The SMOG records release was promoted as “future soul,” but its U.K. Garage influence is unmistakable, from R&B-esque vocals to the glitchy, jazz-tinged house production. At times, The Limit appeared at home with the post-dubstep trend and at others timeless with its blending of retro and modern sounds.
2. Can You Tell if It’s Progressive House or Eurodance?
Modern-day, mainstream house producers like to think they’ve evolved from the days of throwaway singles – a.k.a. Eurodance in the ‘90s. Although this new interpretation isn’t as formulaic, top tracks stick with a vocal-driven template that blends both house and trance sounds.
How the music gets promoted has changed, with progressive house producers having more of an active, visible role, instead of being secondary to the “face” of the group. Still, the quickly-churning approach, either from the short timeframe a track would have success in the ‘90s to the demands of social media today, means you have the rare gem amongst a bunch of same-sounding garbage.
And just like Eurodance produced groups that could make a couple of hits and have careers (think The Real McCoy, La Bouche, Masterboy, and 2 Unlimited in the ‘90s) or fade into obscurity almost instantly, progressive house producers end up having similar paths: a string of hits, or a single, definitive tune.
3. House singers get recognition
Back at last year’s Winter Music Conference, a panel featuring Barbara Tucker touched on the fact that house singers rarely get the attention they deserve.
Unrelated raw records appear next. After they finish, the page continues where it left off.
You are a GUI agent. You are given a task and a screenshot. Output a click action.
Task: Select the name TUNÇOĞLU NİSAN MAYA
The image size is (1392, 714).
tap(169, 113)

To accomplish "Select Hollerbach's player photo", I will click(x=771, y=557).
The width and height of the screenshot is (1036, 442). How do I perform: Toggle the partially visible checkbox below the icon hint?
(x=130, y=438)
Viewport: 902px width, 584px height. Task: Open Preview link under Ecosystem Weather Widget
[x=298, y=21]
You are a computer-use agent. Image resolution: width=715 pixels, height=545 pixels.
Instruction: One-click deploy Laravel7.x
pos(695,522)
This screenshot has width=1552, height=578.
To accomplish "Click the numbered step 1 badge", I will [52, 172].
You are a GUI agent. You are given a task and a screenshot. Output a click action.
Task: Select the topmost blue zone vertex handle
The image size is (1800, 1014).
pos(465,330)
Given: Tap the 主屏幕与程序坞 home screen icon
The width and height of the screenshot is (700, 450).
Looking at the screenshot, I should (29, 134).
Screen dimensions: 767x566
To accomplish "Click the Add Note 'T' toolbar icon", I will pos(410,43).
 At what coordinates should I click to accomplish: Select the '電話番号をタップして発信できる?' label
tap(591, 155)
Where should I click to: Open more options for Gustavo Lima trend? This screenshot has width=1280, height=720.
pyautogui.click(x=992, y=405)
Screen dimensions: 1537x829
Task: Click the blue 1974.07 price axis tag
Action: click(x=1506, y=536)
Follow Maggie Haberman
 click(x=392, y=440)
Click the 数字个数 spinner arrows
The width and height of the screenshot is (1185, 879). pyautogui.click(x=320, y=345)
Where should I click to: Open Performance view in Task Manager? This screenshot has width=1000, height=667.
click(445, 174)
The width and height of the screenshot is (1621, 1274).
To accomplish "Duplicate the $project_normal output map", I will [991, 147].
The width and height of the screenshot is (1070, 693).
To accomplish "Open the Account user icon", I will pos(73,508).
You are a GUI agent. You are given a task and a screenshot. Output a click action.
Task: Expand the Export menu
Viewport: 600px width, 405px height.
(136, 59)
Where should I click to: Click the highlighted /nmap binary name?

As a result, the rest of the conference featured an evening event focusing on house singers and included two vocalists (Tucker and newcomer Alexis Jordan) in the in the IDMA’s lineup of performers.
WMC and the IDMAs followed Jesse Saunders’ Pure House Music festival in Las Vegas’ Downtown, which included singers amongst the lineup of DJs and performers.
Still, with the exception of these instances, house singers appeared to be one trend that had long since passed, save for underground performers, like Khalid Rivera, or those flourishing under the mainstream, like Ultra Naté and Chris Willis. David Guetta once worked with Barbara Tucker, but had since shifted to working primarily with pop stars, as this served as his introduction to the North American market. Similarly, Benny Benassi, who worked with Sandy, Naan, and Dhani on …Phobia, began working with Chris Brown, Kelis, and Apl.de.ap of the Black Eyed Peas over the past six years.
What 2014 brought, however, is renewed interest in CeCe Peniston, one of the more prominent house singers of the early ‘90s. Unlike contemporaries such as Crystal Waters, who puts out new music these days without much fanfare, Peniston appears on Markus Schulz’s latest album of original material, Scream 2, and collaborated with “Junior Sanchez” on “Without You.” While Peniston could simply be getting lucky, especially after not putting out a full-length album since 1996 and only releasing singles sporadically since then, Schulz and Junior Sanchez could be looking for singers that know how to blend with electronic dance music instrumentation, rather than ride along and skim on top of it, like many pop stars tend to do.
Schulz’s “Make You Fall” has a retro-modern feel to it. Unlike the crop of performers added to vocal trance music or pop house, Peniston’s voice glides amongst the trouse production, completing the overall texture but allowing Schulz to shine in the process. Frankly, both Schulz and Peniston haven’t sounded this good in a while, and if her inclusion signifies renewed interest in house singers, then bring it on.